Anyway, my righteous indignation had eased a little by the time I got to the power station, and the Picasso show was good, a tightly packed capsule of life and creativity. We saw the ebb and flow of his little obsessions and what prompted them – he was seriously into octopuses for a few months – and the sheer volume of fact was delightful, from the make of his car to the fact that Carl Gustav Jung, of all people, wrote a really vicious review. And yet it was still tantalising in the details it missed; we learned that Picasso skipped the opening of his first Paris retrospective to go to the cinema – I wanted to know what film.

And, of course, the whole thing was sponsored by a big accountancy firm. So, maybe capitalism won in the end and we just have to live with the big dull flats and the bad Magritte clones. But I wouldn’t want to break the news to this enigmatic figure, for whom it’s still, clearly, all about the pictures.


PS: From Hyperallergic, more about what happens when art and capitalism and gentrification coincide.

Thursday, April 19, 2018

About bloody Morrissey



Wednesday, April 18, 2018

About research

Academic research is mainly a matter of finding stuff that people have already written about (so you can include proper references) but got wrong (so you can justify your own pathetic existence by disagreeing with them).

Saturday, April 14, 2018

About spaghetti

I’m generally allergic to anything that hints at the “modern art is bollocks, a three-year-old could do that” flavour of philistinism but this made me giggle.

Thursday, April 12, 2018

About words and things

From Benjamin Woolley, Virtual Worlds: A Journey in Hype and Hyperreality (Oxford: Blackwell, 1992):
In the commonsense world of science and especially mathematics, ‘words’ really do not matter, because they represent no reality, they float above the surface of it. In the world of ‘theory’, however, the very opposite is true.
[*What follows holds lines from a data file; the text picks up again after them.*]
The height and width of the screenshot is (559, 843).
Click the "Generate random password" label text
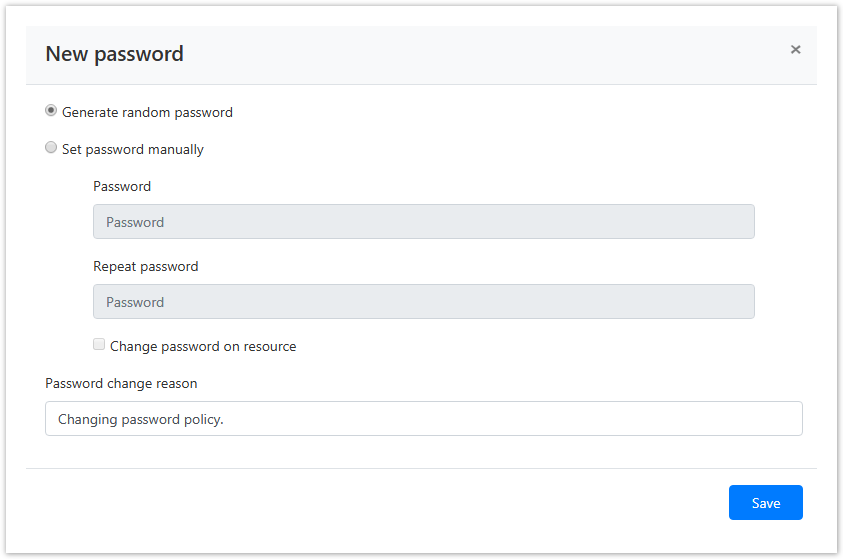click(147, 113)
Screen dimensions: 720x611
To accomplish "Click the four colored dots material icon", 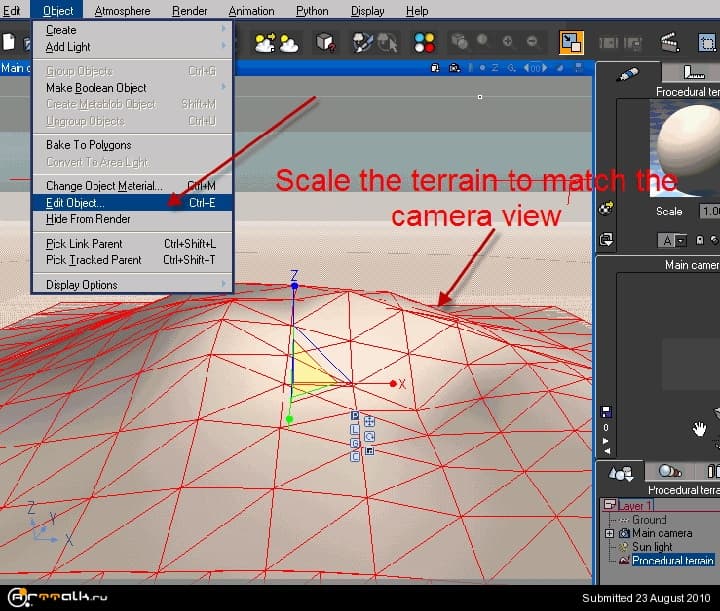I will coord(424,42).
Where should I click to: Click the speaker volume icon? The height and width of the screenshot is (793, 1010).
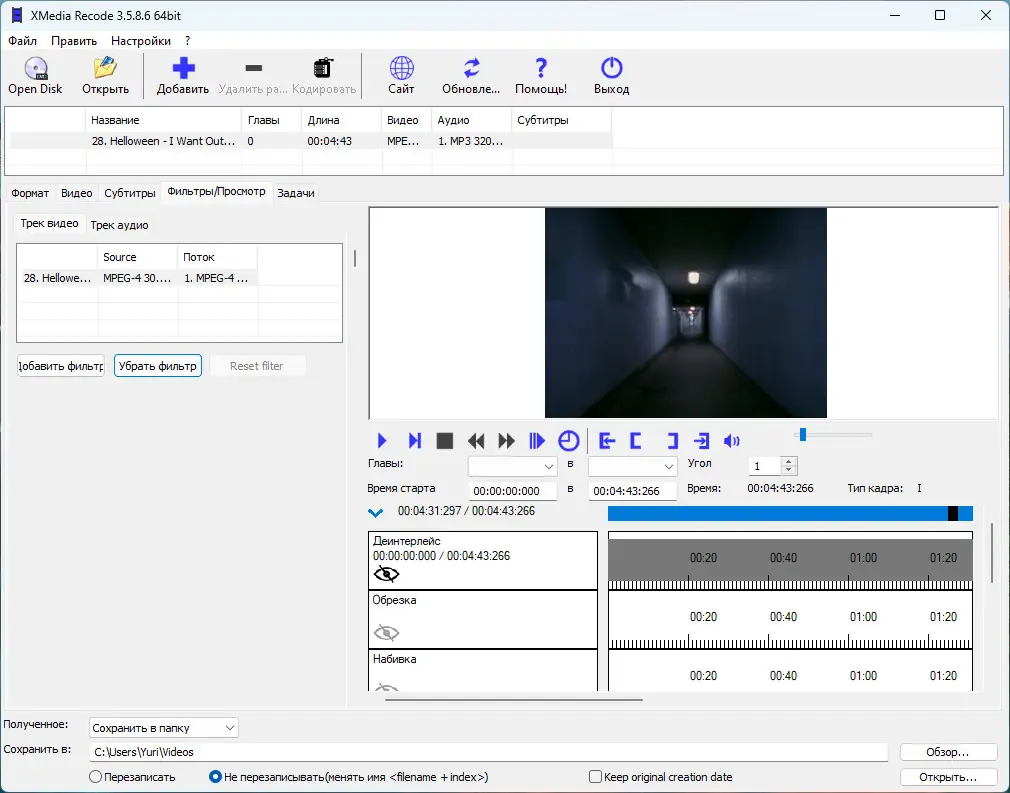732,441
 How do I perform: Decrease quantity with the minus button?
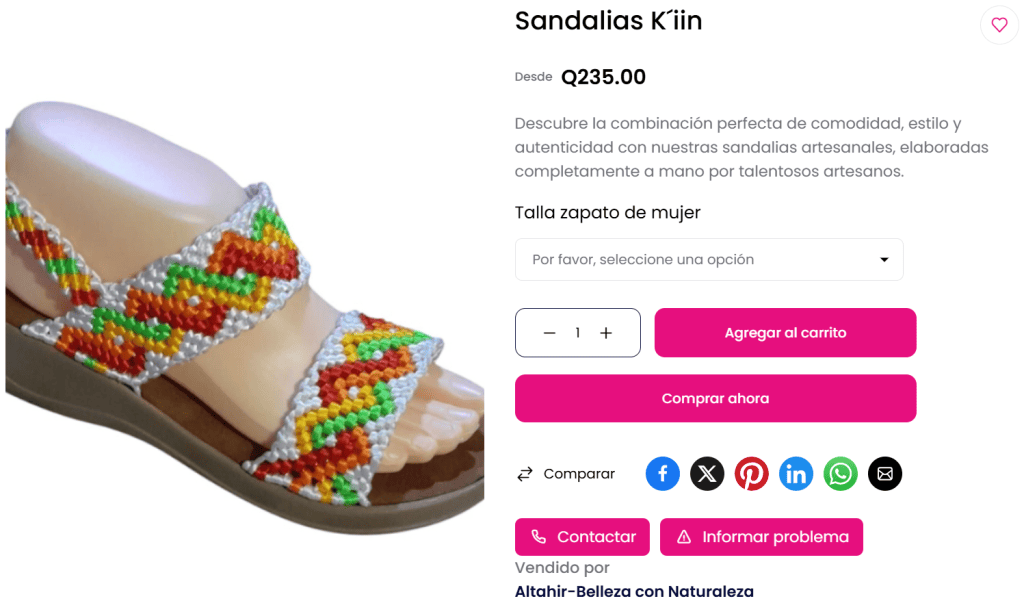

Reality exists in language, in history, in culture, in all the contingencies of human action and creativity, in the very substance of Hamlet’s being, in ‘words, words, words’. A universal, objective reality, and the science that seeks to reveal it, was the great sustaining myth of the modern age. The question is, then, what happens to it when the myth is punctured, when the paradigm has shifted?

Wednesday, April 11, 2018

About silence

I haven’t seen the movie A Quiet Place yet, but the concept sounds fun and anything that shows up the noisy eaters has to be good. That said, it does reinforce the idea that silence per se is vanishingly rare; removing sound only reveals more sound beneath, as these Quakers found when they squeezed their 30 minutes of quiet into a podcast.

But, as usual, someone got there first:

Sunday, April 08, 2018

About the NME (RIP, etc)

Paul Morley, one of the old NME hands mourning their alma mater in Record Collector:
Post-Wikipedia, writers spend about nine-tenths of their piece setting out facts and received wisdom before saying anything original. Back then, we could make it all up. You didn’t know the “facts”. Didn’t really need them. I remember doing an interview with the Monochrome Set, in which I numbered them, one to six. What mattered was the words, the making up, that colouring in, which became the truth, the narrative of the music.
Now, this may feed into our modish hysteria about Fake News, and also confirm the prevalent belief that Morley is nowt but a posturing pseud. But surely it’s preferable to the recent banal prattlings of another NME alumnus; or the Best of British list, so male, so white, concocted by listeners to a radio station that once had vague claims to being alternative, whatever that might mean.

Friday, April 06, 2018

About Jeff Koons

An article about the forthcoming sale of a sculpture by Jeff Koons describes him as “notoriously perfectionist”. I understand what they mean; Koons wants his art works to be just so, and he’s prepared to be a bit of a dick about it. But it implies that the end result he desires – and, presumably, gets – is ultimately a thing of wonder, rather than the pile of schlocky drivel that tends to occur. I mean, look at it.